**Task prompt**
In the conference report, what year did Hegemony and Socialist Strategy first appear?

**Text under study**

The historical claims of the conference celebrating the fifteenth (actually, the sixteenth) anniversary and second edition of Ernesto Laclau and Chantal Mouffeʼs Hegemony and Socialist Strategy: Towards a Radical Democratic Politics, were ambivalent. Sitting in the Tate Modernʼs ʻRed Roomʼ (a mocking shade of vermilion, for some), anticipating the landslide re-election of New Labour and listening to assembled, august members of the New Left, certainly evoked a sense of occasion. Expressed in the terms of a critical question, the event seemed to ask: Was it a huge historical irony that Hegemony and Socialist Strategyʼs critique of the Left was coincident with its disastrous collapse in the face of neo-liberalism, or was it complicit with neo-liberalismʼs current hegemony? Almost without exception the speakers bowed to a more or less tragic sense of irony. Laclau and Mouffe were emphatic: the task today is the formation of an anti-neo-liberal hegemony and Hegemony and Socialist Strategy should be regarded as the paradigm for this task, hence its re-issue. This historical justification of reiteration was awkwardly put. Much has changed since its 1985 début, and though Laclau and Mouffe claim to have anticipated the crisis of the Left, they admitted they did not anticipate its extent. Nonetheless, the new situation did not demand a new book. A new edition would suffice, since – as Laclau rather serenely insisted – it remained remarkably correct in all but minor details.

**Recorded information**

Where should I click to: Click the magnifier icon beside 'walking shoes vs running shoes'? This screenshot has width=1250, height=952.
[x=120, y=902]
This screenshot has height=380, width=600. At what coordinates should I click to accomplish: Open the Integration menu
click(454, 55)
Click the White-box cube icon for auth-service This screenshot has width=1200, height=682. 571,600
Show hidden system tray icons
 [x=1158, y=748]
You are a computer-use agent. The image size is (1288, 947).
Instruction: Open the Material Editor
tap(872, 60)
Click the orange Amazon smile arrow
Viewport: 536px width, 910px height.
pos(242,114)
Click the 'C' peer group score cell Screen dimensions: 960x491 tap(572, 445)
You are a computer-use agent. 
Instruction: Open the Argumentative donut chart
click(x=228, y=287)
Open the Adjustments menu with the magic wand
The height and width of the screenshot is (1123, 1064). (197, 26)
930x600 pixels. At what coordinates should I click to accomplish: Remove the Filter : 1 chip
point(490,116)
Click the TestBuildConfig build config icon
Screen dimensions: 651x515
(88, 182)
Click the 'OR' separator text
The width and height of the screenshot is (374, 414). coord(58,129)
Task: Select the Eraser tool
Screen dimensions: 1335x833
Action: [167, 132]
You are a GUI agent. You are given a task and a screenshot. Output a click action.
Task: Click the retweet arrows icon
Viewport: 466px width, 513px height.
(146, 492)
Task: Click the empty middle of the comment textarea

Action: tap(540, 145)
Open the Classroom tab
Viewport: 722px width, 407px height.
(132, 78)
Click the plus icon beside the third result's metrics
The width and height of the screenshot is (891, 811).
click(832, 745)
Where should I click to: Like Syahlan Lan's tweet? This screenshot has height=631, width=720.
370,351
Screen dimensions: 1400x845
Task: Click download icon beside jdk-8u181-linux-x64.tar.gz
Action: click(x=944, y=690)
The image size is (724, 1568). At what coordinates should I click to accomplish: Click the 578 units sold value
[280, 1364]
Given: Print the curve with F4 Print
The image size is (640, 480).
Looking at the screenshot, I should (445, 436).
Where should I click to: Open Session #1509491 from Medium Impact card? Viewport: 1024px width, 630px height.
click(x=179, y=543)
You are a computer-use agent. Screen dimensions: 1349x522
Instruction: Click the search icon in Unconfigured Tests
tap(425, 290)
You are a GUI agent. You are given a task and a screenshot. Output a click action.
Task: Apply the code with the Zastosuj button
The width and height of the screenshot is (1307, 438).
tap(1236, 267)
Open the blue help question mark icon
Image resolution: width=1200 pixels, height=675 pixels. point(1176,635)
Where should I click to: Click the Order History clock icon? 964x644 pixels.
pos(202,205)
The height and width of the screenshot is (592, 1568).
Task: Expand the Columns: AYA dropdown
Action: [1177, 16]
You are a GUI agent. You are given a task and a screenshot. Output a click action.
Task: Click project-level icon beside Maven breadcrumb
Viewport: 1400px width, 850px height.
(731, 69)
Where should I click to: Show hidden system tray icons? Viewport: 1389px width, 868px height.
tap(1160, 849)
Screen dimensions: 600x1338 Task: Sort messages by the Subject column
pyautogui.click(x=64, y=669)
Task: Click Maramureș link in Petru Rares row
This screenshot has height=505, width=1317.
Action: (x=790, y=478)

**Answer for this exercise**
1985